Task statement:
Below is a listing from which only part is wanted; return exactly the lines from the one with "[instagram] (591, 2398)" up to and including the one with "News & Insights (538, 84)".

Excerpted data:
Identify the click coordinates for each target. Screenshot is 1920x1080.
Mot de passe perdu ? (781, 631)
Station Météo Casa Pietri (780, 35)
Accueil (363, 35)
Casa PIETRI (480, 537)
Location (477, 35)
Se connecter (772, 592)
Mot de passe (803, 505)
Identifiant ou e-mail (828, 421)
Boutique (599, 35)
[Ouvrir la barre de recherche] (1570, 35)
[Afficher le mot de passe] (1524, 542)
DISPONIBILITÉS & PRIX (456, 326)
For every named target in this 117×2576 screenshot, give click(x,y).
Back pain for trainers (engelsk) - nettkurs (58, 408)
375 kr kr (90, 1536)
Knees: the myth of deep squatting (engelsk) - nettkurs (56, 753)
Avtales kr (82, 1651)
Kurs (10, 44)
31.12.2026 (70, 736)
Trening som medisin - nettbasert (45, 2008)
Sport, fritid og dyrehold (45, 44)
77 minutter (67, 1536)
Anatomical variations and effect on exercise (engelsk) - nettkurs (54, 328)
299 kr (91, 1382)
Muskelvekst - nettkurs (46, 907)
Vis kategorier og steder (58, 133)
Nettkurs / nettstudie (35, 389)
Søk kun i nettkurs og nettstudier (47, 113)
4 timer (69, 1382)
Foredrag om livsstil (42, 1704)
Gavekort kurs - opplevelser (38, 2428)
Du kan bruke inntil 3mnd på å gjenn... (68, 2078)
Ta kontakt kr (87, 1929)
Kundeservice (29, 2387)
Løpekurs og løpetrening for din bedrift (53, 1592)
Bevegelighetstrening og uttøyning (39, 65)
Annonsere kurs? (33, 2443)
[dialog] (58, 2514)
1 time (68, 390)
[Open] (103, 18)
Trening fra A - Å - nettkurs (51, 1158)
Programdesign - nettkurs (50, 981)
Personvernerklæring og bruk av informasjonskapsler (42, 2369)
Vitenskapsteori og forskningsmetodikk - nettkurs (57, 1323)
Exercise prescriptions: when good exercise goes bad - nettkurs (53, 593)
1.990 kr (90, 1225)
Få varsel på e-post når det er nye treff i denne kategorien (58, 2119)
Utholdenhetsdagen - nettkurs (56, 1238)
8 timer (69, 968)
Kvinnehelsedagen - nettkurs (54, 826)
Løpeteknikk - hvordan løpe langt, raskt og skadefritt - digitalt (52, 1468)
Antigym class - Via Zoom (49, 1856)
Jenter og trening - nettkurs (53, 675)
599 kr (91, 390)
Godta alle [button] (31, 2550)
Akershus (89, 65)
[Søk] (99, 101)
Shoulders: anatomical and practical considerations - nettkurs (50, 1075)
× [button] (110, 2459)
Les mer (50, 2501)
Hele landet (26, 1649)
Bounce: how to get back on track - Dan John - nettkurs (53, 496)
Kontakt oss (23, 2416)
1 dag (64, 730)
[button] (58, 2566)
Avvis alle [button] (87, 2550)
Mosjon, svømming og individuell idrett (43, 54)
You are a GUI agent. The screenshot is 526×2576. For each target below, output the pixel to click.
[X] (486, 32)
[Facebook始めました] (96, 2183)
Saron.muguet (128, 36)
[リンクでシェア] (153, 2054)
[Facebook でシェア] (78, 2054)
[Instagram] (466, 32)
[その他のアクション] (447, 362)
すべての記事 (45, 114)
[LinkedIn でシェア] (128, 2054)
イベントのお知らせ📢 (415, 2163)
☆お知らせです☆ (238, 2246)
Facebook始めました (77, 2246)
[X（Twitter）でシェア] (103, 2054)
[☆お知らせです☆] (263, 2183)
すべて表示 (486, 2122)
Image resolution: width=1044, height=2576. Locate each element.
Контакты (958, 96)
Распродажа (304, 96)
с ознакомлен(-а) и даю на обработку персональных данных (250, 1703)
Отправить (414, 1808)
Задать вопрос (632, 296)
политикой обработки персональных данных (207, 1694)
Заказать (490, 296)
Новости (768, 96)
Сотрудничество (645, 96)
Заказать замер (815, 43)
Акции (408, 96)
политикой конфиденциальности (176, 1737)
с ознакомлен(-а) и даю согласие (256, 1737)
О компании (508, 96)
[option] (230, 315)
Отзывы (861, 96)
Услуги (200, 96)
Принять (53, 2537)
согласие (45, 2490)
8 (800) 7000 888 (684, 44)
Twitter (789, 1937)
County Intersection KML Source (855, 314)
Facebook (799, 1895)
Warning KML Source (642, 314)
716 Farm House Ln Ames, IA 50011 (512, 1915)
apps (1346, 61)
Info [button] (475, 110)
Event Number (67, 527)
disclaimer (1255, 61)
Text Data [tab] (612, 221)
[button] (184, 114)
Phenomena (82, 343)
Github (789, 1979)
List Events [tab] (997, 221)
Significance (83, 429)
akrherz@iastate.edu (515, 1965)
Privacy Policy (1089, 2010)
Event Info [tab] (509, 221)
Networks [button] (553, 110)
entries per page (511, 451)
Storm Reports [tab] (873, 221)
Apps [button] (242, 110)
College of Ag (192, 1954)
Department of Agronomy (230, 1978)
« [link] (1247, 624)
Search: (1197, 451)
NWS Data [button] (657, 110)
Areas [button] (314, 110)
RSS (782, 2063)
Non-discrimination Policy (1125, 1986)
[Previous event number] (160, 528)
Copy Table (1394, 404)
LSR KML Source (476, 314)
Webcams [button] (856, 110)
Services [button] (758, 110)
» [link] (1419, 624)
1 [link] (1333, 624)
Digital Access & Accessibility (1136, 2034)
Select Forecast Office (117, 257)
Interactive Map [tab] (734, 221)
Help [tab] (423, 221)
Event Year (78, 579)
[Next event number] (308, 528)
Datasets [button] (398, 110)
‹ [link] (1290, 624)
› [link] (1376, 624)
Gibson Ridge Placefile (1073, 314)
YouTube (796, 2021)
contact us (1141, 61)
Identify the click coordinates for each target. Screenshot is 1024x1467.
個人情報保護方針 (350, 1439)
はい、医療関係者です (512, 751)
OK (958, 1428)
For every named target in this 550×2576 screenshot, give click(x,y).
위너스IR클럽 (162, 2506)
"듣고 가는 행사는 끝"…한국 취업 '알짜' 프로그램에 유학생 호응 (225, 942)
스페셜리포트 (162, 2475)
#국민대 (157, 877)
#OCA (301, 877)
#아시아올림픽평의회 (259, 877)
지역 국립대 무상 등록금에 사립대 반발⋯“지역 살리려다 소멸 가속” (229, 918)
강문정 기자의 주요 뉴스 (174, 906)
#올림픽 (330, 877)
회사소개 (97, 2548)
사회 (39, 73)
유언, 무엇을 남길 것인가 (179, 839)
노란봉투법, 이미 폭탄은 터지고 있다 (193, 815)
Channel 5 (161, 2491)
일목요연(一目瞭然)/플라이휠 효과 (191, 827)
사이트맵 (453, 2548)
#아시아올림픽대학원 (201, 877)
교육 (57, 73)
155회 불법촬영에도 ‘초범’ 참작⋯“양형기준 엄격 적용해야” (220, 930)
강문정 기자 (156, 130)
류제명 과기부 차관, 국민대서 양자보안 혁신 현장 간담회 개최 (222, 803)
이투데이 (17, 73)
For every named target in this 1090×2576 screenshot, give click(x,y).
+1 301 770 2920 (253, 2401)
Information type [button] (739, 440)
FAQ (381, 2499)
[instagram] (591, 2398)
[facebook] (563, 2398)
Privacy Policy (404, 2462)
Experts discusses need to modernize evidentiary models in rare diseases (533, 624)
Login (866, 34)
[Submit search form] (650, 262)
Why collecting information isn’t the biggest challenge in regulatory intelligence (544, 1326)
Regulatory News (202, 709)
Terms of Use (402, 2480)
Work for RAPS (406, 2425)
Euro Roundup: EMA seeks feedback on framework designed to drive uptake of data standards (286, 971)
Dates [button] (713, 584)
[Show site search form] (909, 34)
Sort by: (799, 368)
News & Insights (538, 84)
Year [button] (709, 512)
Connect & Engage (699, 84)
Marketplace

Response below:
[instagram] (591, 2398)
[facebook] (563, 2398)
Privacy Policy (404, 2462)
Experts discusses need to modernize evidentiary models in rare diseases (533, 624)
Login (866, 34)
[Submit search form] (650, 262)
Why collecting information isn’t the biggest challenge in regulatory intelligence (544, 1326)
Regulatory News (202, 709)
Terms of Use (402, 2480)
Work for RAPS (406, 2425)
Euro Roundup: EMA seeks feedback on framework designed to drive uptake of data standards (286, 971)
Dates [button] (713, 584)
[Show site search form] (909, 34)
Sort by: (799, 368)
News & Insights (538, 84)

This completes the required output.